Given the advent of the long-range submarine, even control of the air would be insufficient to provide total control of the sea. Inoue noted that in the Russo-Japanese and China Wars, the Japanese navy had no experience in fighting an enemy with a powerful submarine force. But in a naval war with the United States, Japan could expect that numerous American submarines, in cooperation with aircraft, would deploy across Japan’s vital sea lanes, blockading the home islands and tenaciously destroying its maritime commerce in the western Pacific and along the Asian littoral.94 In Inoue’s opinion, Japan’s ability to carry on the war, indeed its very survival, would depend upon its ability to protect its ocean transport from American submarine and air attacks, and the campaign to do so would be one of the most critical of the entire conflict. To have any hope in winning such a struggle, the navy would have to construct many convoy escorts and organize powerful mobile task forces, employing surface, air, and submarine elements.

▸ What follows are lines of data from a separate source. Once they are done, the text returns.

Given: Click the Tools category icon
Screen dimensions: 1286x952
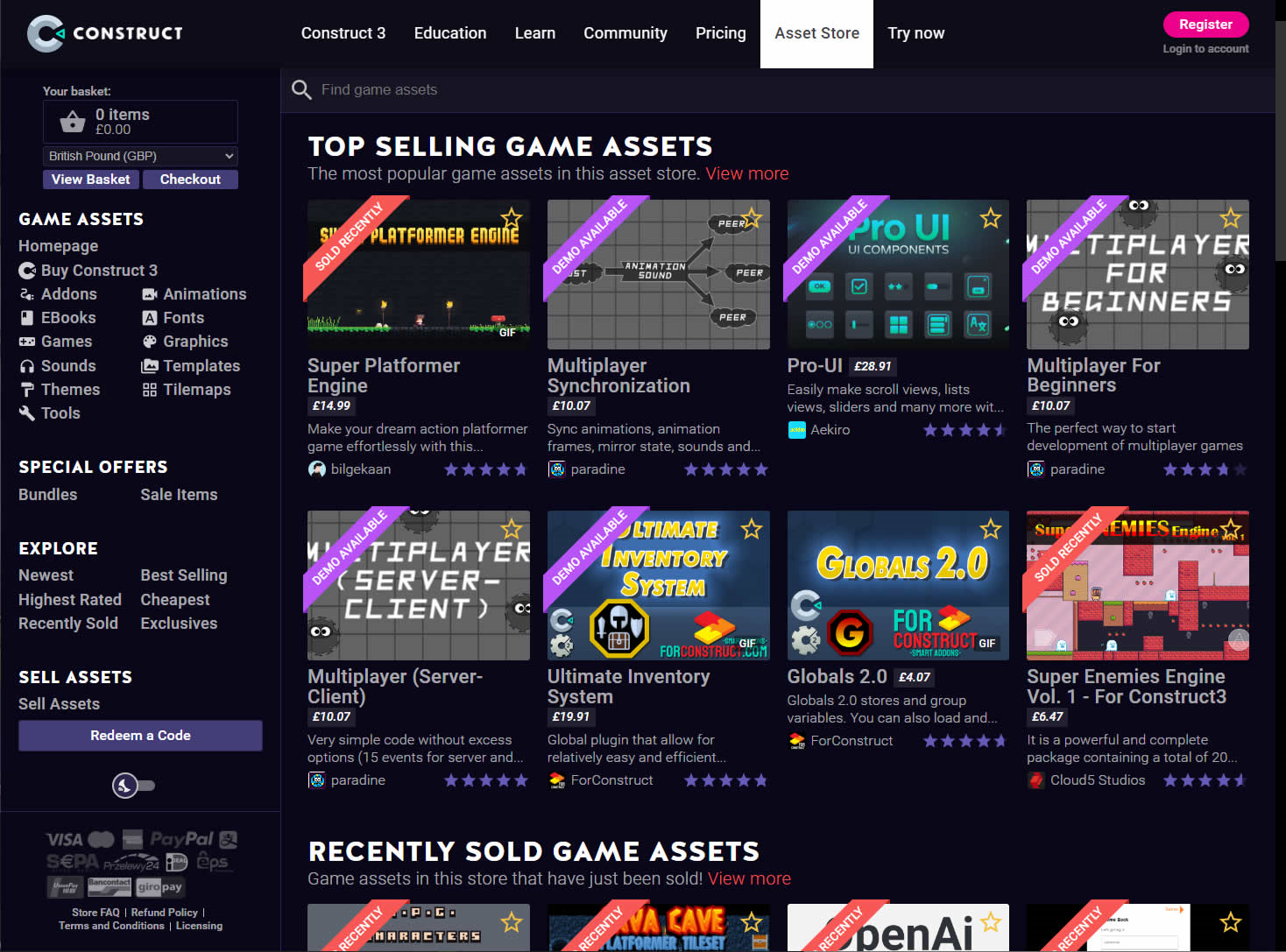Looking at the screenshot, I should (27, 413).
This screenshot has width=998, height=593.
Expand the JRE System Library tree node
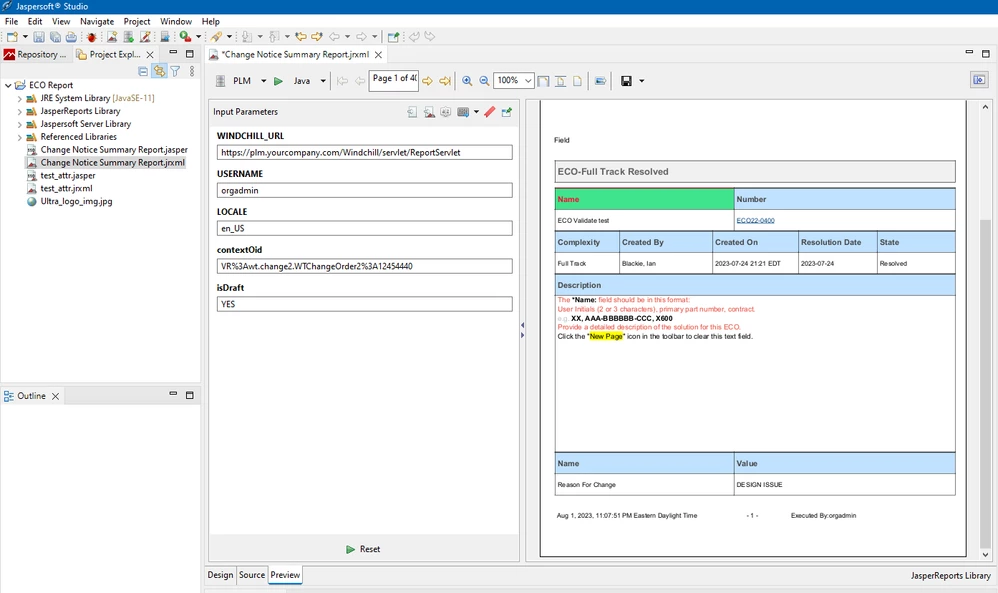20,98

Returning to his earlier theme, Inoue wrote that a decisive fleet engagement involving battleships would be unlikely unless the U.S. fleet commander was ignorant or foolhardy. The United States would far more likely attempt the strategy of the gradual strangulation of Japan, beginning with the successive seizures of Japanese advanced island bases in Micronesia, the Philippines, Taiwan, and the north Pacific. The struggle to prevent this, as well as to take or retake American bases, would be one of the focal points of the war, one that along with the defense of Japan’s sea lanes would determine the fate of the nation. Hence, in Inoue’s view, landing operations were far more important than the so-called decisive battle, and Japan should begin now to strengthen its amphibious warfare capabilities by emphasizing construction of suitable ships and the organization of appropriate units to perfect its amphibious assault capabilities for capturing enemy island bases.

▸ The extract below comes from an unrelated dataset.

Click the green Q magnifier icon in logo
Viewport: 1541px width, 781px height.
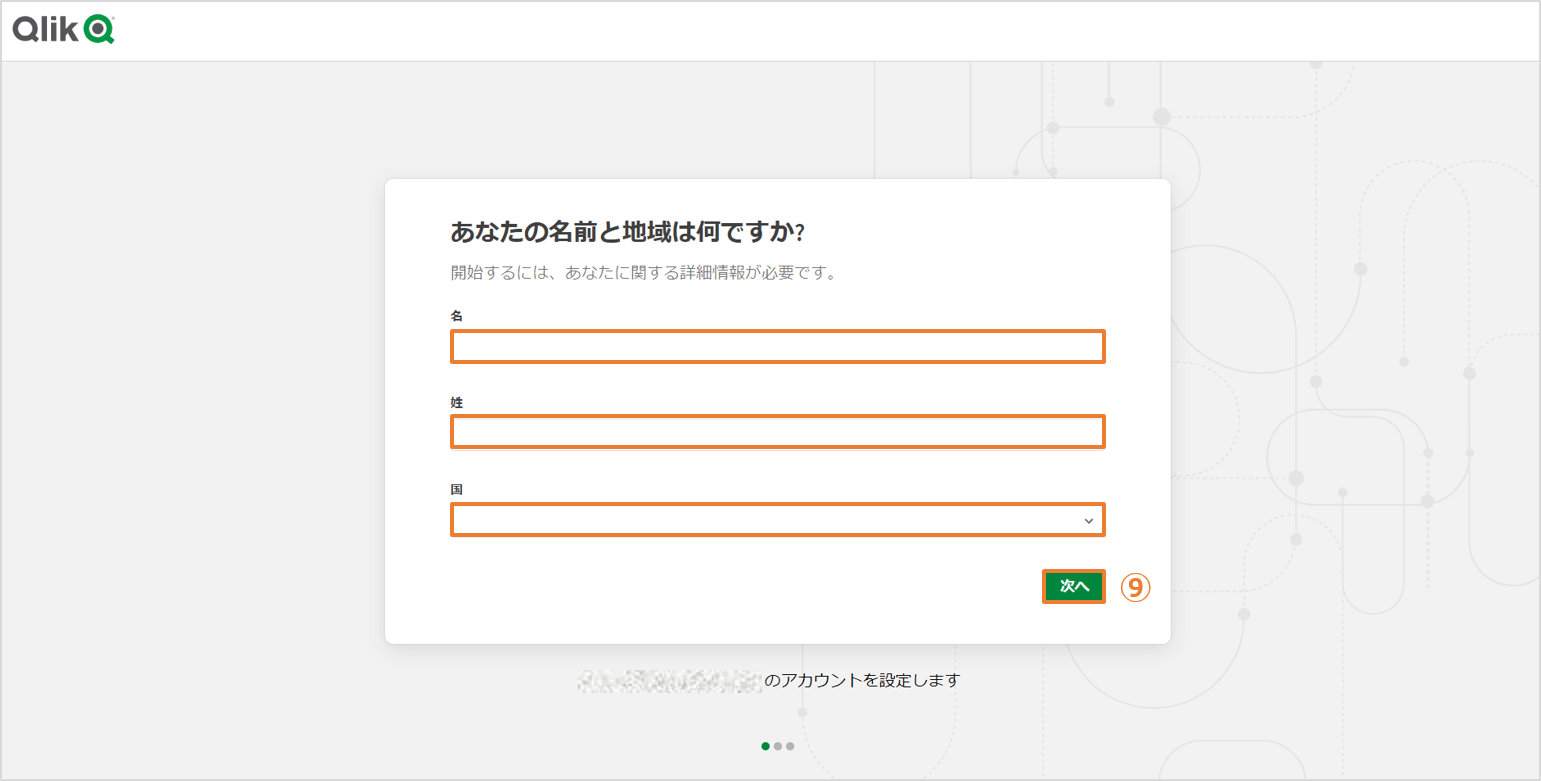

With the twenty-twenty hindsight of the armchair strategist in the 1990s, one can cavil at Inoue’s diagnosis of and prescriptions for the Japanese navy’s doctrinal ills. He was obviously wrong, for example, about land-based aircraft superseding aircraft carriers. Yet, obviously, also with the advantage of hindsight, it is clear that Inoue was far more right about the nature of the coming naval war in the Pacific than he was wrong. Certainly, his critique was a much more accurate assessment of its realities than any of the thinking in the Japanese naval high command up to that point. Ultimately, what marks Inoue as a clairvoyant of sorts is that he saw the war not in tactical, but in strategic terms. No single battle, no single weapon, would determine the outcome, but rather an array of balanced forces operating and cooperating in all three dimensions of naval war—air, surface, and subsurface. Even then, he saw, the struggle would be long and desperate and, for Japan, at great odds.

Evans, David C.; Peattie, David. Kaigun: Strategy, Tactics, and Technology in the Imperial Japanese Navy, 1887-1941 (pp. 482-483). Naval Institute Press. Kindle Edition.
 
Savo was all that he had going for him, really.
Thing that got him sidelined that he made waves with high command and was strongly opposed to the dispersal of force to the peripheries, which included the Solomons operations he was in command of. Despite his ability it was perceived as disloyalty by certain HQ cliches, resulting in his removal.